Saturday, February 23, 2013

Frances O'Roark Dowell, TEN MILES PAST NORMAL

Well-written, younger YA, more sweet than edgy, but a very engaging 14-year-old narrator who lives on a farm with goats and feels like an outcast as a freshman in high school. No big surprises here--Janie makes a couple outcasty friends and then meets a cool guy who doesn't care if she's different and offers to teach her bass guitar ... and there's a school project that involves an old man who (of course) dies. But the voice is fresh and honest and funny ... and having a 12-year-old myself, I passed this one right on to her after I finished; she liked it too. Would definitely recommend to the 7th-grade girls my daughter hangs out with ...


My friend Ashley sent me this one. It's a memoir, about a girl with a narcissistic, alcoholic mother (read: wounds, distrust, and enmeshment taken daily with her breakfast), and the girlfriends she makes on her way to age 40-something. I thought it was beautifully written--literary and even poetic rather than pop. The number and range of very deep friendships that Sonnenberg has boggles my mind--and she recognizes and recounts the rhythms and limitations of these kinds of friendships--the plunge, and sometimes (inevitably) a sense of loss. Has anybody out there read her first one, HER LAST DEATH?
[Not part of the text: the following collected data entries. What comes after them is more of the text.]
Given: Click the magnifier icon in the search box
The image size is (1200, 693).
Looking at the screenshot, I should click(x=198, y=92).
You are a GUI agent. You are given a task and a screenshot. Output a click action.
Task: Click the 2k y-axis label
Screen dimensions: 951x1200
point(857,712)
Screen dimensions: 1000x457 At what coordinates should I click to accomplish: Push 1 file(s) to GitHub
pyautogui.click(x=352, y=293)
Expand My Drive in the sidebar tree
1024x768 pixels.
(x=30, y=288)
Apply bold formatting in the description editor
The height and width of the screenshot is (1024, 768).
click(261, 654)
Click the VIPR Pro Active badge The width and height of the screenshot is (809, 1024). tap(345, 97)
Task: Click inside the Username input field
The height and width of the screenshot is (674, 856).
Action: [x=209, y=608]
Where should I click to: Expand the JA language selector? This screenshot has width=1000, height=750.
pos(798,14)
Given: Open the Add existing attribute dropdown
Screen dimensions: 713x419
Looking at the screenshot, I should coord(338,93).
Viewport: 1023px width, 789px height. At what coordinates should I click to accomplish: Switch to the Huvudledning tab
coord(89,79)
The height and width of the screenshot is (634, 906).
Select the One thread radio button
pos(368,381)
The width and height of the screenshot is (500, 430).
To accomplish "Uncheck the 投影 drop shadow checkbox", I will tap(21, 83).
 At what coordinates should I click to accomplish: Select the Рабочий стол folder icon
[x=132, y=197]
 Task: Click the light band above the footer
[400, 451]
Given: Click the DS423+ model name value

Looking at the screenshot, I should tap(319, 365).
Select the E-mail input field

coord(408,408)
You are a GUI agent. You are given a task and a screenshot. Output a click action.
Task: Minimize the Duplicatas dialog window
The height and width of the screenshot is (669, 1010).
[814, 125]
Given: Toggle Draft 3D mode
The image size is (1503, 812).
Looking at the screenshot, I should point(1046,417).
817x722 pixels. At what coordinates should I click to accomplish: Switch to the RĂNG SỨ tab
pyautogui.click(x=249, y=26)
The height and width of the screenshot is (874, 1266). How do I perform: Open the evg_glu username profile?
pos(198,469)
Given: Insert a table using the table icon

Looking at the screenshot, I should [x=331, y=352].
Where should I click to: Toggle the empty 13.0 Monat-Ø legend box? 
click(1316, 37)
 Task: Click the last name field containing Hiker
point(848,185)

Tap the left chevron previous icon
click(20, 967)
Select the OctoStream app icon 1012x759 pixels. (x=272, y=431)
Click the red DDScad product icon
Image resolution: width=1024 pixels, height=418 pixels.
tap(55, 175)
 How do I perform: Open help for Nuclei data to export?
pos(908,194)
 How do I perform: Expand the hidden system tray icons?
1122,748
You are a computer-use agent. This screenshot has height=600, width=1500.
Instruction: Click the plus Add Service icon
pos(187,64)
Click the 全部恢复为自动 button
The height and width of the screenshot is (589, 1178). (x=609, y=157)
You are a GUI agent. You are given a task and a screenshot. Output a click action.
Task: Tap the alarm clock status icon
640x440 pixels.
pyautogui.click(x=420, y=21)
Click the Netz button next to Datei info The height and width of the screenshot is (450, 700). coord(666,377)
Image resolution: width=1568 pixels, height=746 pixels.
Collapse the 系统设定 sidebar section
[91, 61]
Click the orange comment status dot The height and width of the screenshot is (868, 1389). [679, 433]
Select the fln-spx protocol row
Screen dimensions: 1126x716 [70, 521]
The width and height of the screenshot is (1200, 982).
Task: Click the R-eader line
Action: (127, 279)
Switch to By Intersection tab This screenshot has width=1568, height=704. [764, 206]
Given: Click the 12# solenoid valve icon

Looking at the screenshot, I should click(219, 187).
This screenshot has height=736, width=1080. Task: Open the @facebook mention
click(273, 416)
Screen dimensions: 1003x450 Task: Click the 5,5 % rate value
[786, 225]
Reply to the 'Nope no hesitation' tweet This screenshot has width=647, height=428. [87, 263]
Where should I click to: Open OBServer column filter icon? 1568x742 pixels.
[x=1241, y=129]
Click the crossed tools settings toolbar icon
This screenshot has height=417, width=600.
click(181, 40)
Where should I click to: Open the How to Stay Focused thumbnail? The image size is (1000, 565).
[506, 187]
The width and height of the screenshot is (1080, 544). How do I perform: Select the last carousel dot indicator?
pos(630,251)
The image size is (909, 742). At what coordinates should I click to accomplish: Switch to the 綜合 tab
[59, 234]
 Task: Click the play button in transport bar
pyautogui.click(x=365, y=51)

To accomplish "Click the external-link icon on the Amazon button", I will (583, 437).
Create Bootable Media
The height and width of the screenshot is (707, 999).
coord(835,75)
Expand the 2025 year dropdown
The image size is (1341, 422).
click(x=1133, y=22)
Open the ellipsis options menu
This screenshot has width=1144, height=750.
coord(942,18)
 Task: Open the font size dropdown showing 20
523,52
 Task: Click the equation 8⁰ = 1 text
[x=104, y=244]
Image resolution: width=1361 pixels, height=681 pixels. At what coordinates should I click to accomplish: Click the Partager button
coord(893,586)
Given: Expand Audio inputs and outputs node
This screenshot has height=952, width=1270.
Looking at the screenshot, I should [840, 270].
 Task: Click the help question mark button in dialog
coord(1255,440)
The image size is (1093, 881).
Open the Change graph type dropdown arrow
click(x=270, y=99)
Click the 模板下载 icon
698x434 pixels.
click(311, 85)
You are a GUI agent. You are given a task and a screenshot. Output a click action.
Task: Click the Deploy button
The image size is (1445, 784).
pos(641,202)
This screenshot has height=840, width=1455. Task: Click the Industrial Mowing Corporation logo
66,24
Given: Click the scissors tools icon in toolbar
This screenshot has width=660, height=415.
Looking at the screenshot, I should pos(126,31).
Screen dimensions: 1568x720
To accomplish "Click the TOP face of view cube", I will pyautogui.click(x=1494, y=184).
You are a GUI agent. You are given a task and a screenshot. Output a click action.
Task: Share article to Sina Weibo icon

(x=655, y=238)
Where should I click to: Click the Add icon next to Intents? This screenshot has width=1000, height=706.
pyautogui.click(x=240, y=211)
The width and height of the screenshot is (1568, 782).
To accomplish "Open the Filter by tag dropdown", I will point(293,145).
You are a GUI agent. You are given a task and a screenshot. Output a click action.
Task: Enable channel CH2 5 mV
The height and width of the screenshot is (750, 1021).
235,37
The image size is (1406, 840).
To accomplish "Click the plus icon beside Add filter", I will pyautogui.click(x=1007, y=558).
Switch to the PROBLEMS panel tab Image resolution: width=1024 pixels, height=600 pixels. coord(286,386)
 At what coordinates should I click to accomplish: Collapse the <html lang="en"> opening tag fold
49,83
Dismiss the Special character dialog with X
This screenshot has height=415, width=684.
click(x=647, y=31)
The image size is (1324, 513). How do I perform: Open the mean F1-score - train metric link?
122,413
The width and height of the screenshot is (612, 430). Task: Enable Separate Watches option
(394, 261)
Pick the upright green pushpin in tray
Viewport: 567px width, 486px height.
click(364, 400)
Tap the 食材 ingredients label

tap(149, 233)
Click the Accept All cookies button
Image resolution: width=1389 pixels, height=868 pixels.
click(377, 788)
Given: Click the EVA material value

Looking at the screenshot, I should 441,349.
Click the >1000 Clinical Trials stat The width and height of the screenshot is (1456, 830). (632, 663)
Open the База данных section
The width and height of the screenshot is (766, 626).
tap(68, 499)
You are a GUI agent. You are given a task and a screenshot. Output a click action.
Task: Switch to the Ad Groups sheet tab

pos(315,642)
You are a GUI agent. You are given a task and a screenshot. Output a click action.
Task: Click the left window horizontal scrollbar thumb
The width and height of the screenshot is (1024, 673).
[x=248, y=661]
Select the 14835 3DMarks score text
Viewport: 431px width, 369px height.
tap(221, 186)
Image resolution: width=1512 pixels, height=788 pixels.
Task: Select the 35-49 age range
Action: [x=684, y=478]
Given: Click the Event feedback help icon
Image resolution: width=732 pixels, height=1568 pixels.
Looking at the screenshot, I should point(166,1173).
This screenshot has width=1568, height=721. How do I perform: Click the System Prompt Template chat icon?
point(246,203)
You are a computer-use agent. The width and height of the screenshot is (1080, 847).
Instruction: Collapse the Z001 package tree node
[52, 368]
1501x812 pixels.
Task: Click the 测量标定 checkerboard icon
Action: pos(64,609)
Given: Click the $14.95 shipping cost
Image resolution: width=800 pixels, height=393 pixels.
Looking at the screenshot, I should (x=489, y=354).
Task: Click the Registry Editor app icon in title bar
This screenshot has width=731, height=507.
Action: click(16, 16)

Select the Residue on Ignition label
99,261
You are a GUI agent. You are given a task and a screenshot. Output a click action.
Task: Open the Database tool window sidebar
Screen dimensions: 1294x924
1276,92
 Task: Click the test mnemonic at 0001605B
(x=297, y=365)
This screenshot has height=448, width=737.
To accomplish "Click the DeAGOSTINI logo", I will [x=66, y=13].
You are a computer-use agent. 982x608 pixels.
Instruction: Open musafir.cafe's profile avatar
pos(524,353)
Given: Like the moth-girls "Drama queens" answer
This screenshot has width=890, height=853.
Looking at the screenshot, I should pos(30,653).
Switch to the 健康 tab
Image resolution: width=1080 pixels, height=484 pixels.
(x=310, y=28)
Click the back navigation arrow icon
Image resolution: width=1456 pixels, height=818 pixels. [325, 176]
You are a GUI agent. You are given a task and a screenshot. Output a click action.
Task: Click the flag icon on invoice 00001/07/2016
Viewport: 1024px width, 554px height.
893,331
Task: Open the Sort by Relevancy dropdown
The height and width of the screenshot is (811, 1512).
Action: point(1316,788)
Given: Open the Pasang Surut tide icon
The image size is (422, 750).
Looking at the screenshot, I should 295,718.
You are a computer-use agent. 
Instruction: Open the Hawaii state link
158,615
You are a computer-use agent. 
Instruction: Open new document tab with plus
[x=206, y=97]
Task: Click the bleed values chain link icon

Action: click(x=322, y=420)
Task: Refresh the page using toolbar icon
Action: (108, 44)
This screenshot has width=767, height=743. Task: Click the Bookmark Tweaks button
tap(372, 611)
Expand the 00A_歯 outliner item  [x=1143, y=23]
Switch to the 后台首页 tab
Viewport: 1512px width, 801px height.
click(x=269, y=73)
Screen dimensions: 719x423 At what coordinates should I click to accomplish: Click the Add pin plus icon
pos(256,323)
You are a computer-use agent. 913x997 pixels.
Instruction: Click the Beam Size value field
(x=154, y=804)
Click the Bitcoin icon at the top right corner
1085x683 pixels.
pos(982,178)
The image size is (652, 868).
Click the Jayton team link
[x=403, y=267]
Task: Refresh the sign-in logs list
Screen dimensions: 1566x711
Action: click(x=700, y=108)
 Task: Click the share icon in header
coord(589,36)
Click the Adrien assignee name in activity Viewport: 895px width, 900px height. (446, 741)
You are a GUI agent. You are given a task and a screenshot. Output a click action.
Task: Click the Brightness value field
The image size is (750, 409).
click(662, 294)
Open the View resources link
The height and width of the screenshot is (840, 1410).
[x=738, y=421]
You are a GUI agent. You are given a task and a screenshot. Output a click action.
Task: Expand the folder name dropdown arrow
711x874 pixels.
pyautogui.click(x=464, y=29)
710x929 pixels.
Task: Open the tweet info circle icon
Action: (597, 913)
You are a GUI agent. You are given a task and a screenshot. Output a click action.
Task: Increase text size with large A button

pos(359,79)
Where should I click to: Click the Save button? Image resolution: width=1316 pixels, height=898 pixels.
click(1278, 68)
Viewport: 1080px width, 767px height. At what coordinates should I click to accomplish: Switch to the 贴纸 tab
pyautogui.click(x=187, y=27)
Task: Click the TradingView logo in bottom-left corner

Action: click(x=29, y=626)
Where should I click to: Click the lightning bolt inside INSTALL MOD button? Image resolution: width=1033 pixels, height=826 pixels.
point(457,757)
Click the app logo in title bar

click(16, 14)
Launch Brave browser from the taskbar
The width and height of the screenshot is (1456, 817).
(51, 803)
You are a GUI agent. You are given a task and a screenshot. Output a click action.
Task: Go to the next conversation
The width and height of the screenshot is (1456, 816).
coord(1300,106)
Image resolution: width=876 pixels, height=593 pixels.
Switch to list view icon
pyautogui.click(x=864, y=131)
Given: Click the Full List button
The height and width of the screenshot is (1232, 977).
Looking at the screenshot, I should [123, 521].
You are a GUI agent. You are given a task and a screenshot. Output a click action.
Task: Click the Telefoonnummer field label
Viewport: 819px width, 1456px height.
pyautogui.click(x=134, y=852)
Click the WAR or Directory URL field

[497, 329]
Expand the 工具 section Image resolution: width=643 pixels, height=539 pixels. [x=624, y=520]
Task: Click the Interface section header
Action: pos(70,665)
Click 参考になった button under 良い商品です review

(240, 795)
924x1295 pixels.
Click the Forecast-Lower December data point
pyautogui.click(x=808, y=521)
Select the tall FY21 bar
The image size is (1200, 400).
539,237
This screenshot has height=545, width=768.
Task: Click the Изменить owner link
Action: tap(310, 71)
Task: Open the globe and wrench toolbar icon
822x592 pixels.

Thursday, February 14, 2013


A Viennese Jew comes to England on the eve of WWII as a housemaid at one of the great English houses. Downton Abbeyish ... except this NYT Bestseller didn't really engage me, though I felt it had a lot of potential.
Elise falls in love with the young man of the house, Kit (short for Christopher), and he falls in love with her; so does his father (also Christopher). And what do you know? There's friction between father and son. But that's really all that happens. Despite the historical period--one of the most written-about periods ever, because there's so much tragedy and pain, so much a sense of evil and fear, longing and partings--the novel passes time rather than having a satisfying arc. I felt a lack of plot--the strongest one being the "which one will she love" romance; but I didn't feel the passion build, or retreat, or tantalize, or restrain itself or explode. I don't like novels where the most eligible, wealthy men all fall in love with the heroine. The characters felt flat to me (her friend Polly's flowing red hair is shorthand for her character); Elise's sass feels contrived: she dresses like a man, shakes her fist at an airplane. However, NS has some elegant, lovely language, especially when she is describing the countryside: "Rabbits hurtled through the long grass, white tails flashing in the morning light. In the distance I heard the roar of the sea, the pull and crash of the tide across the pebbles." She also has some wonderful characterizations for minor characters: "Mrs. Ellsworth would not scold me but she'd rub at the mark with a cloth, her stooped back eloquent in reproach." And I did finish the book; as it is a NYT Bestseller, clearly plenty of people enjoyed it.

Megan Abbott, DARE ME

Take cheerleaders, cell phones with cameras, a narcissistically troubled coach, a good looking Army recruiter, and a gun. Mix. I knew Megan years ago in grad school, and read one of her previous noir novels. This is a departure, and a daring, scary one (maybe partly because I have a 12-year-old daughter?). She has some beautiful turns of phrase: "we are all pretty drunk, Coach maybe even a little bit, that bloom to her face and her tongue slipping around words ..." "His year in Afghanistan [was] nothing like the dark hole her loss drilled into him." Definitely worth a read.